Timing
Something that had really been on my mind lately is timing. I have always known that things have to happen in their own time, but I haven’t really paid very much attention to it, and it hasn’t really ever hit me as hard as it is now. As I have already finished my undergraduate career, and am still in Ada, I’m starting to feel that its my time to leave. Being in Ada and not being a student, or attending classes, is really weird. It’s like I’ve overstayed my welcome. I can feel that it’s time for me to move on, although I’m just moving back home. I will definitely miss all of my friends and running with the squad, but its just time. These days I would rather be home with my family, and going back to Ada from being at home gets tougher and tougher.

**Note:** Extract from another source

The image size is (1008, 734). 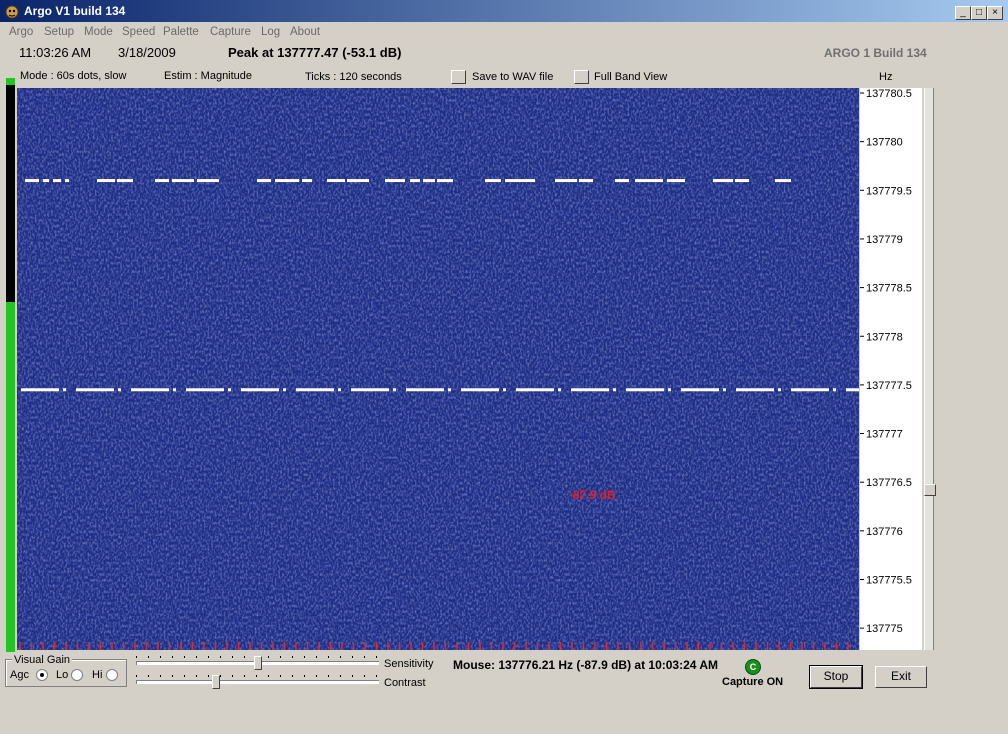 What do you see at coordinates (20, 675) in the screenshot?
I see `agc-label: Agc` at bounding box center [20, 675].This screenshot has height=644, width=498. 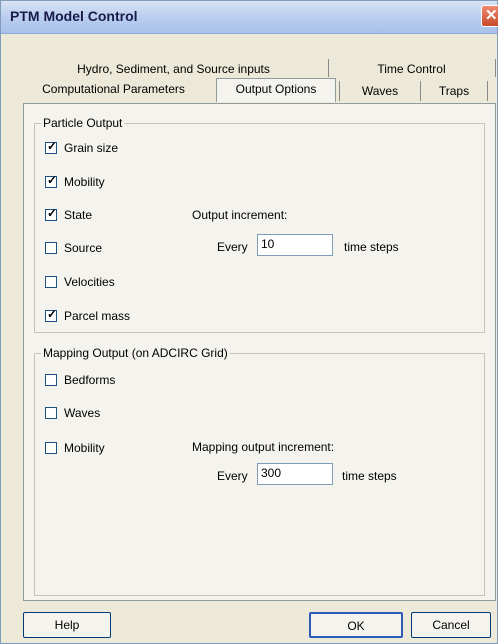 What do you see at coordinates (78, 215) in the screenshot?
I see `state-label: State` at bounding box center [78, 215].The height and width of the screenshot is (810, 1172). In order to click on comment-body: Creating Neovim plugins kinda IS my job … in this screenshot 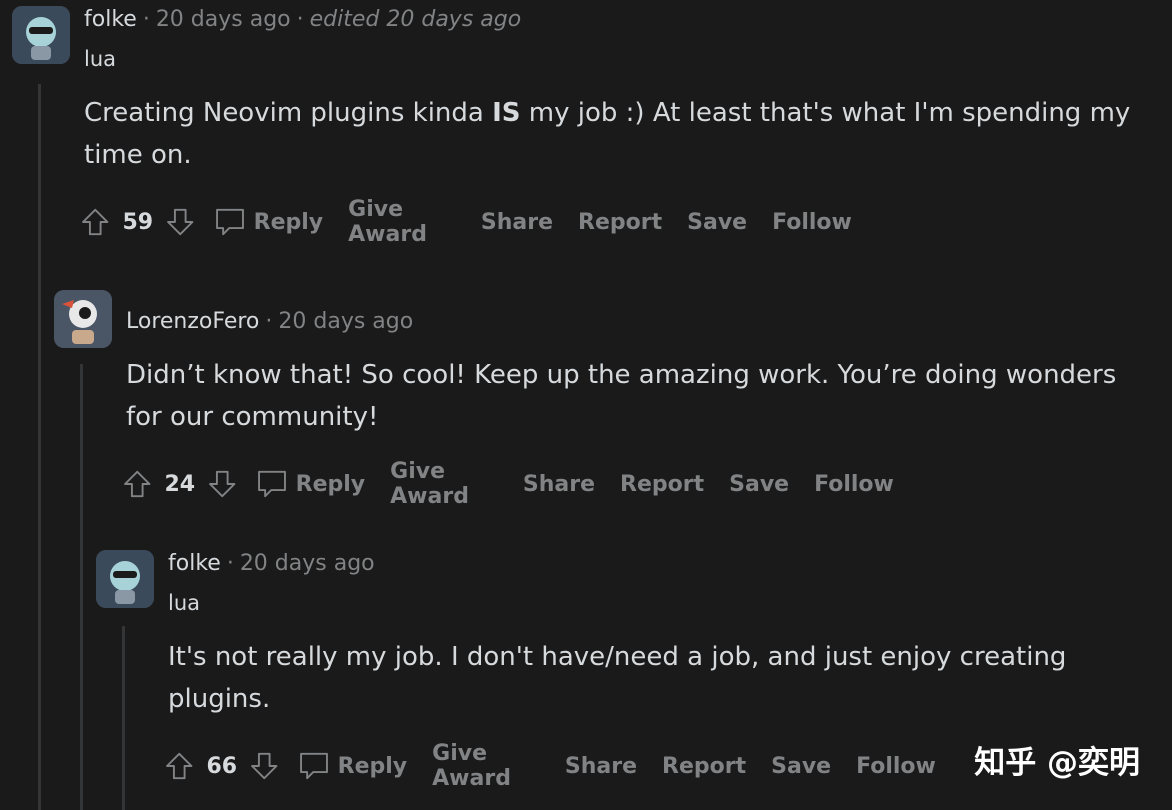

At the same time, I have the overwhelming feeling that there are a lot of things in my life that it’s not time for, no matter how much I wish it were. It’s weird - it’s like I’m trying to convince myself that it’s time, when I know that it’s really not. I guess that this kind of ties in with the patience thing that I wrote about last time. Funny how things stay on your mind, or how they just keep coming up at certain moments. I think that I can safely say that God is using this time to teach me a lot of things, and I am finally at a place where I am a more than willing student. :)
On a side note completely unrelated to what I just said, I love my friends. A whole bunch. Leaving Ada (while something that I need to do, and am looking forward to) is going to be very difficult. My friends are my support system, and they are what keeps me going. I hate the fact that I will be leaving most of them, and not seeing them for long periods of time - you know who you are people. I am so thankful that I have been blessed with amazing people in my life, that are there for me through thick and thin, and love me for me :).